Do this: Locate each line in the listing below that contains the string "page", and copy those lines out in full.

Stored rows:
......
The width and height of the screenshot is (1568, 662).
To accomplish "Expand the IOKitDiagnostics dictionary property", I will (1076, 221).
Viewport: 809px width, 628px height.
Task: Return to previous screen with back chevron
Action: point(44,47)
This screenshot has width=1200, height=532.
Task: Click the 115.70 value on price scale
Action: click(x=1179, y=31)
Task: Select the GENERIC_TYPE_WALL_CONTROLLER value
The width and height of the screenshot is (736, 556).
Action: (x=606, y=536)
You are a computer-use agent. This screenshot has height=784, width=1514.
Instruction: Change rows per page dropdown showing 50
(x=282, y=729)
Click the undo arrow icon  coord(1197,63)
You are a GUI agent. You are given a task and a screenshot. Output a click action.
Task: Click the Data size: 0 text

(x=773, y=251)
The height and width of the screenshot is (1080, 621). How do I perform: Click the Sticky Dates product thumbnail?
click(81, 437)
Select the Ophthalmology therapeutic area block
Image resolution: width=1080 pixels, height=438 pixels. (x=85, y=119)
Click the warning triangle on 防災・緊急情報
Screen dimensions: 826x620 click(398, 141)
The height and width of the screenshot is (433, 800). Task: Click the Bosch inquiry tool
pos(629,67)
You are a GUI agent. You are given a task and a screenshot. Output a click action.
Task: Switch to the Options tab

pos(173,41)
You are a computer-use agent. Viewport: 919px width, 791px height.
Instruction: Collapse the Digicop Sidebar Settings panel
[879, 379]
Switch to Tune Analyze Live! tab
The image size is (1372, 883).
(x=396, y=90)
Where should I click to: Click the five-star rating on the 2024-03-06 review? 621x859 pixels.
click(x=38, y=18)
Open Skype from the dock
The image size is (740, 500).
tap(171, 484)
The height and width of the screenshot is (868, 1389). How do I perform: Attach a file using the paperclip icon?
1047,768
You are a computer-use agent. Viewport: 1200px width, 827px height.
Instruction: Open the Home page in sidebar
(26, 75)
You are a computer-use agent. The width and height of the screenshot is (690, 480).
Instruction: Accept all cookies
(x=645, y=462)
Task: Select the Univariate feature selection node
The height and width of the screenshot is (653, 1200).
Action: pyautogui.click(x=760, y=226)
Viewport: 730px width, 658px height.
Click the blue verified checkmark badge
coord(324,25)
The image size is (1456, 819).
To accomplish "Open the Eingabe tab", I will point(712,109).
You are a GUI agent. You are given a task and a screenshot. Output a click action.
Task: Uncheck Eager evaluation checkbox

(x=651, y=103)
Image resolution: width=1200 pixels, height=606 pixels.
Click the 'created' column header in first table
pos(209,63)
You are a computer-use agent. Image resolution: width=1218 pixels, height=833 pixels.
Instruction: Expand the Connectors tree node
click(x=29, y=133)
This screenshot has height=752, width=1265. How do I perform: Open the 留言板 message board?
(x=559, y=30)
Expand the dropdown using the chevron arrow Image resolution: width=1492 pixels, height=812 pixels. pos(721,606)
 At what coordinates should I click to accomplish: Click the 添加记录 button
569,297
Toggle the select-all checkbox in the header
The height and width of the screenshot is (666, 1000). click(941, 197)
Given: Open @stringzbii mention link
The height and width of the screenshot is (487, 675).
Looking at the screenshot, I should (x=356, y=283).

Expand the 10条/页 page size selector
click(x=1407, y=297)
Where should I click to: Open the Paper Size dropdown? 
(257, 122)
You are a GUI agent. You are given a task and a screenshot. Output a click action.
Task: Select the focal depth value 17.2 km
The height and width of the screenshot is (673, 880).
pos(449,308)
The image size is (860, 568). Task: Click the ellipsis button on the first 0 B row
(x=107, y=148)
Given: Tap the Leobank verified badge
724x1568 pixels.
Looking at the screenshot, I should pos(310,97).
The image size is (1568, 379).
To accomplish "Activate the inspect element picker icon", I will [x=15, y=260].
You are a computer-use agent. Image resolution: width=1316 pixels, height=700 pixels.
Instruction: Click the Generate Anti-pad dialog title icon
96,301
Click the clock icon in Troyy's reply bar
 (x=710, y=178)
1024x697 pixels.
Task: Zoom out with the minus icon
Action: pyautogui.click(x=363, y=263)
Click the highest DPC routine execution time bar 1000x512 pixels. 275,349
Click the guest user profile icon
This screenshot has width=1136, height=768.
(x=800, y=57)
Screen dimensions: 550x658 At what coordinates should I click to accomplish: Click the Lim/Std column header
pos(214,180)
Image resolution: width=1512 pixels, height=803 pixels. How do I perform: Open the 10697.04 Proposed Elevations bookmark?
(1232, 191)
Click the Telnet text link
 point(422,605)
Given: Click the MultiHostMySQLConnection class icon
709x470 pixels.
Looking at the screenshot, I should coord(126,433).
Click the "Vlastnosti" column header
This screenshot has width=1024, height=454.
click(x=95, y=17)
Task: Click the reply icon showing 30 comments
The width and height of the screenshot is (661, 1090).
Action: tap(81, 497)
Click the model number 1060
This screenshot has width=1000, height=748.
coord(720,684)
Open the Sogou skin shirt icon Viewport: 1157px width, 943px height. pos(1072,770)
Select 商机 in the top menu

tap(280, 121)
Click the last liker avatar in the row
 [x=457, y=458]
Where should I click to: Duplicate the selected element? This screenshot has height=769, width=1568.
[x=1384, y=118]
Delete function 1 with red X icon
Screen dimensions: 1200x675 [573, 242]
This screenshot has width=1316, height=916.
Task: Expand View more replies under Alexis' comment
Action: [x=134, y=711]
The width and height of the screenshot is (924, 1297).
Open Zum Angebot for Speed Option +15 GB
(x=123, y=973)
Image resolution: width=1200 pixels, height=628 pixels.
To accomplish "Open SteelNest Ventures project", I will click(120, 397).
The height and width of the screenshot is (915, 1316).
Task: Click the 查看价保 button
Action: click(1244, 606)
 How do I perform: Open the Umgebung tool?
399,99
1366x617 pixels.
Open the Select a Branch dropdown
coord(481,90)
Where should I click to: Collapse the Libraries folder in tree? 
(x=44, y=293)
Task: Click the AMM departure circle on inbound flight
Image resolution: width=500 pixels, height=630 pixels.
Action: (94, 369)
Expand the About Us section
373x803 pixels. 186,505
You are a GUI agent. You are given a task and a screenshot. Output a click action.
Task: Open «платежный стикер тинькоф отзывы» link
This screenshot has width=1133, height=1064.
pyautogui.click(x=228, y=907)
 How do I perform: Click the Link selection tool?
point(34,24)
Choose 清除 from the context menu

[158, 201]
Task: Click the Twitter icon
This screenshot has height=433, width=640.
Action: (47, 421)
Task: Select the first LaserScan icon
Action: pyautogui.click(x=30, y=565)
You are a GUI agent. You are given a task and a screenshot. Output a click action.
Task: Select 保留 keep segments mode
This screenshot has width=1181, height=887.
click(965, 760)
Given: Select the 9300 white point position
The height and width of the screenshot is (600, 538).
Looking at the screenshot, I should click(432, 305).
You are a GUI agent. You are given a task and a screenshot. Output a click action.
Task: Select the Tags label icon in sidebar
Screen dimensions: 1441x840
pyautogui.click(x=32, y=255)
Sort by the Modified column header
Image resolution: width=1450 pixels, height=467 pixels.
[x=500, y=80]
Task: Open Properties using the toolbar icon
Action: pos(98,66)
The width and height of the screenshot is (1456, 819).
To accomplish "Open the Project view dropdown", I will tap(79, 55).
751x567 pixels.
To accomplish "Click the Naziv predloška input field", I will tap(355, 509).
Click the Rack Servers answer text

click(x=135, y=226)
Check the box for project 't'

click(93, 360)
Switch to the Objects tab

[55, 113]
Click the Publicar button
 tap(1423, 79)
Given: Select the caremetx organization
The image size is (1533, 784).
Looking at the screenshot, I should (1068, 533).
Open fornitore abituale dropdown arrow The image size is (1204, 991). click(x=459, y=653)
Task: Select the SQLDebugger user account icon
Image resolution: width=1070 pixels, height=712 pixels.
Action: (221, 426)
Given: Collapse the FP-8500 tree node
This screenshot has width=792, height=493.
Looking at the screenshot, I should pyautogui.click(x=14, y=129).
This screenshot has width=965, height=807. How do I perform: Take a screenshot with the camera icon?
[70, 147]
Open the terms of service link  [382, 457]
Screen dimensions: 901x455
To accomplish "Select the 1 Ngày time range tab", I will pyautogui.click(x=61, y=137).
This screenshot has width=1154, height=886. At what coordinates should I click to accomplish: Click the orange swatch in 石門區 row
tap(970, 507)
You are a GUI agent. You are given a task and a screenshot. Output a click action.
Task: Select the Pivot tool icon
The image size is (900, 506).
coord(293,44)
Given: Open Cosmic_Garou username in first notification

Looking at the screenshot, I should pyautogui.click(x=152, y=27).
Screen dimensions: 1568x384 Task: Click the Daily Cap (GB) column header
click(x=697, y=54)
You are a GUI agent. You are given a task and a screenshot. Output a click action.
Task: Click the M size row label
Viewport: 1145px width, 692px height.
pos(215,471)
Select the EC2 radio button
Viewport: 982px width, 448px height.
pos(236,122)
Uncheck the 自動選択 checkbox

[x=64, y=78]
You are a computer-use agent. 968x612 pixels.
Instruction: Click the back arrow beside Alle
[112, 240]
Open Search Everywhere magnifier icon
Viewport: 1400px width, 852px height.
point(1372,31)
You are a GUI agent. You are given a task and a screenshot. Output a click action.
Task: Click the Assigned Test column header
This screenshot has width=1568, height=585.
......
Exercise result:
Instruction: Change rows per page dropdown showing 50
Instruction: Open the Home page in sidebar
Expand the 10条/页 page size selector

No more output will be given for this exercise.